8. Aren’t psychological injury cases difficult to prove?

Yes, in most circumstances. Jurors and judges are generally quite skeptical of psychological injury claims since they are potentially so easy to manufacture. However, this distrust can be overcome in credible cases in which the plaintiff’s attorney and experts can present evidence of a reasonable connection between the subject trauma and the plaintiff’s psychological injury.

Generally speaking, the more severe the trauma the easier it is to show a connection to a plaintiff’s psychological injury. However, it is important to recognize that we all react to trauma differently, and, what may be a minor trauma to one person may be a severe trauma to another.

9. How can I prove my psychological injury case?

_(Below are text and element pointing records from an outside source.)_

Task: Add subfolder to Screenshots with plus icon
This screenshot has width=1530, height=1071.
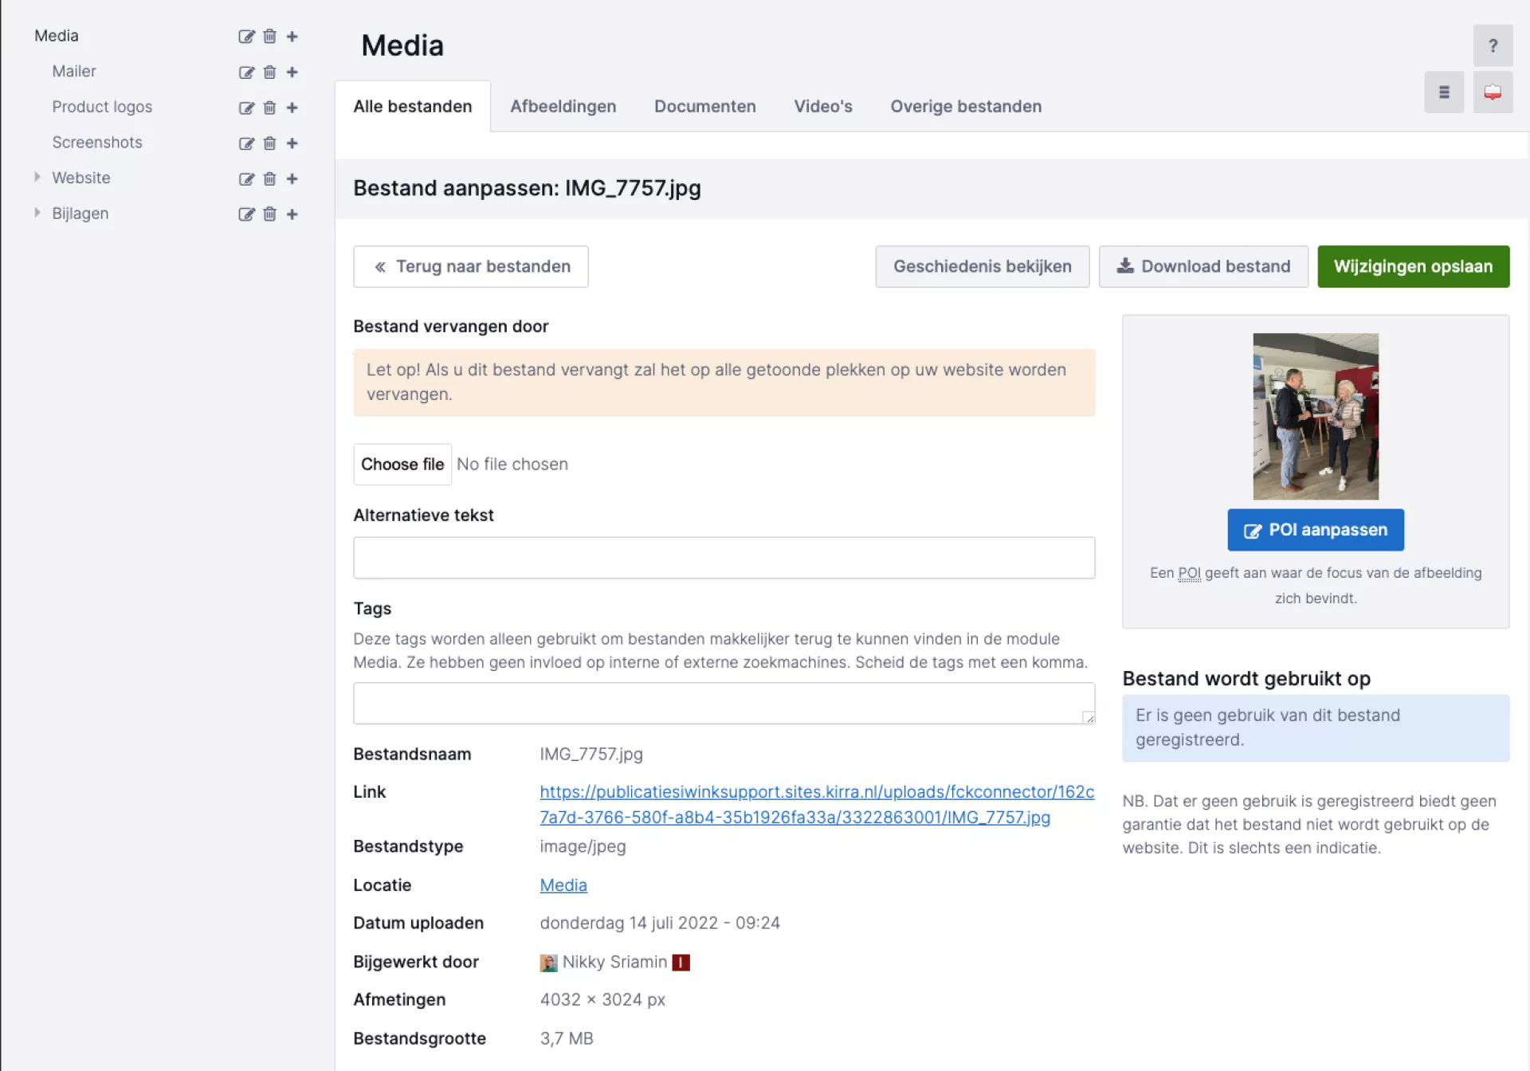Action: click(x=292, y=143)
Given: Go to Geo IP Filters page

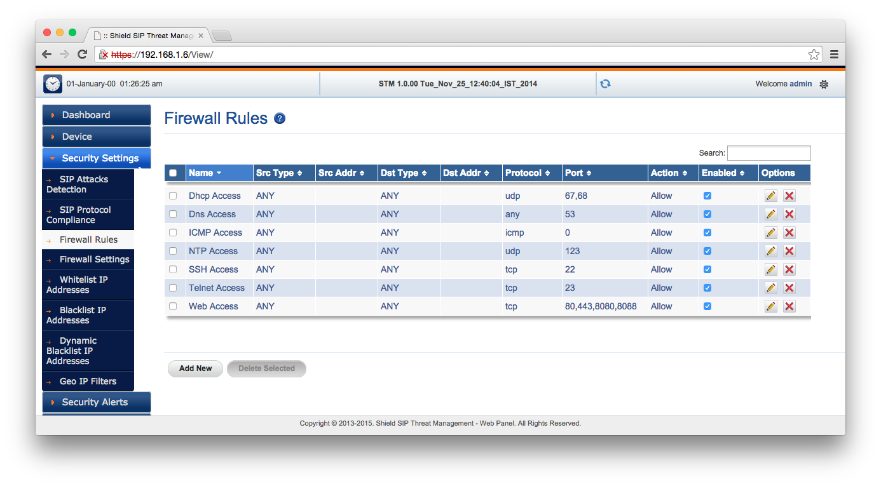Looking at the screenshot, I should [88, 381].
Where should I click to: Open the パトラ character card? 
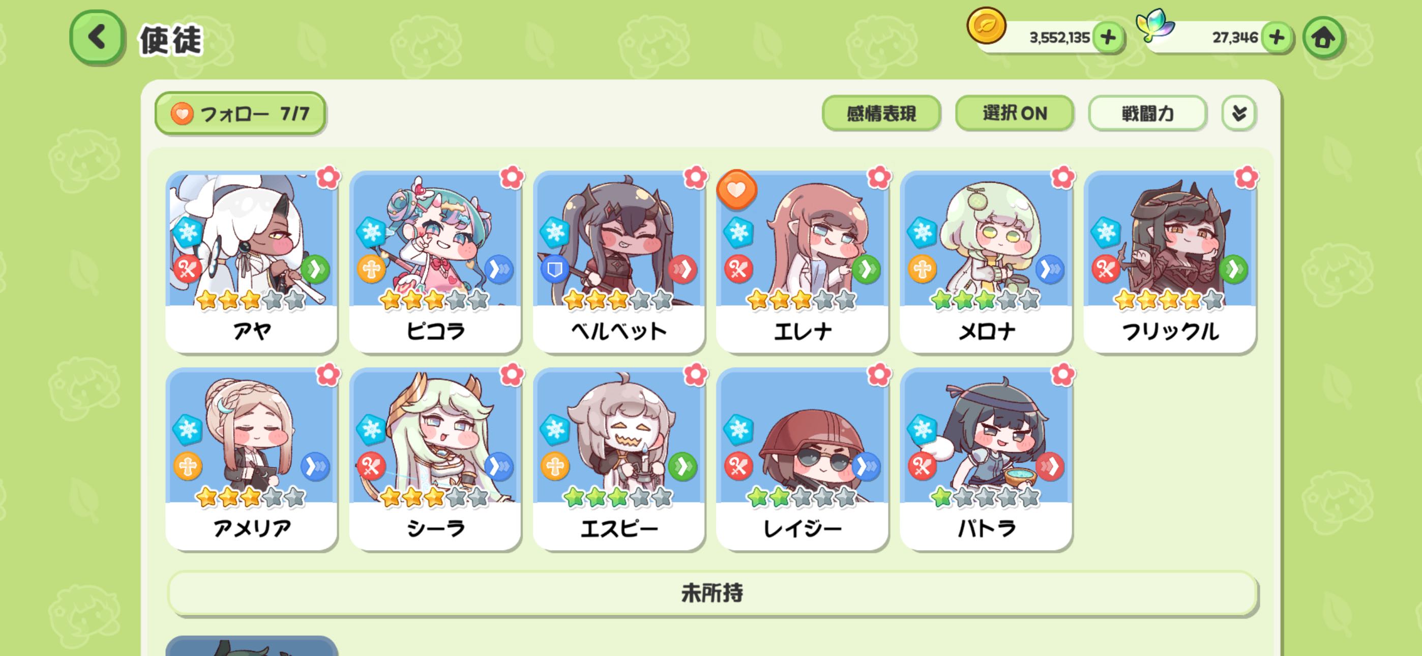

The testimony of well-credentialed experts will help prove your case as well as objective witnesses who can describe a change in you before and after the trauma. Further, psychological testing can help prove psychological injury cases.

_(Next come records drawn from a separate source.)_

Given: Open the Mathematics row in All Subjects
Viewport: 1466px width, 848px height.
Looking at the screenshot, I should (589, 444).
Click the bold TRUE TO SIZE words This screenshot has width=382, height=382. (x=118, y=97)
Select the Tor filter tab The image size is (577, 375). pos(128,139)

10. Are psychological injury cases easy to settle?

Absolutely not. If one were to say that judges and jurors are distrustful of psychological injury claims, then, it would be fair to say that insurance adjusters are outright incredulous. Thus, most attorneys who specialize in psychological injury cases do not even attempt to settle them until the insurance company has hired an attorney who is able to conduct the necessary discovery to recognize that plaintiff has a valid psychological injury claim that could put the defendant at risk for a large verdict.

11. Will my psychological injury case settle out of court?

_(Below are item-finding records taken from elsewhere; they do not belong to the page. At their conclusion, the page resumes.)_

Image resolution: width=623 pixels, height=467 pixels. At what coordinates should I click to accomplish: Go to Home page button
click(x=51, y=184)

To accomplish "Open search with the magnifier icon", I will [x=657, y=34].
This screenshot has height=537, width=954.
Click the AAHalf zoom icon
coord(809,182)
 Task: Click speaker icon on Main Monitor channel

Your case will almost certainly eventually settle. Ninety-five percent of psychological injury cases settle at some point before trial; however, most psychological injury cases settle later rather than earlier in litigation.

12. What damages can I collect in a psychological injury case?

You are entitled to recover damages for past and future medical expenses, past and future wage loss, past and future pain and suffering, and if it is deemed that conduct is bad enough, punitive damages (i.e., punishment damages against the defendant).

13. Do I need to hire an attorney? I do, does that attorney need to specialize in psychological injury cases?

First of all, given the cynicism and distrust of insurance adjusters it is almost inconceivable that a plaintiff will be able to receive full compensation for a purely psychological injury without hiring an attorney. Once the decision is made to hire an attorney, the consumer will want to find an attorney who understands the dynamics of psychological distress and who knows how to convince insurance adjusters, defense attorneys, judges and jurors of the seriousness of psychological injury claims and the devastating effect that they can have on people’s lives.

14. How soon must I file my psychological injury case?

If the case is against a public entity, the claim must be filed within six months of the date of the accrual of the cause of action. In all other accident cases, the plaintiff has two years. However, there are many ways in which a person can be psychologically injured and the statute of limitations may be more or less than 2 years for some of those cases, thus anyone with a psychological injury should immediately contact an attorney. Although the statute of limitations can be extended for “late discovery,” to be on the safe side cases should be brought within one year of the date of the incident.

Most legal questions require complex answers. The answers provided here may not be complete or fully accurate but attempt to provide consumers with abbreviated answers. For more detailed answers to these questions, a consumer should check out other articles in this section of this website, research other legal articles and texts on the subject matter or consult with an attorney.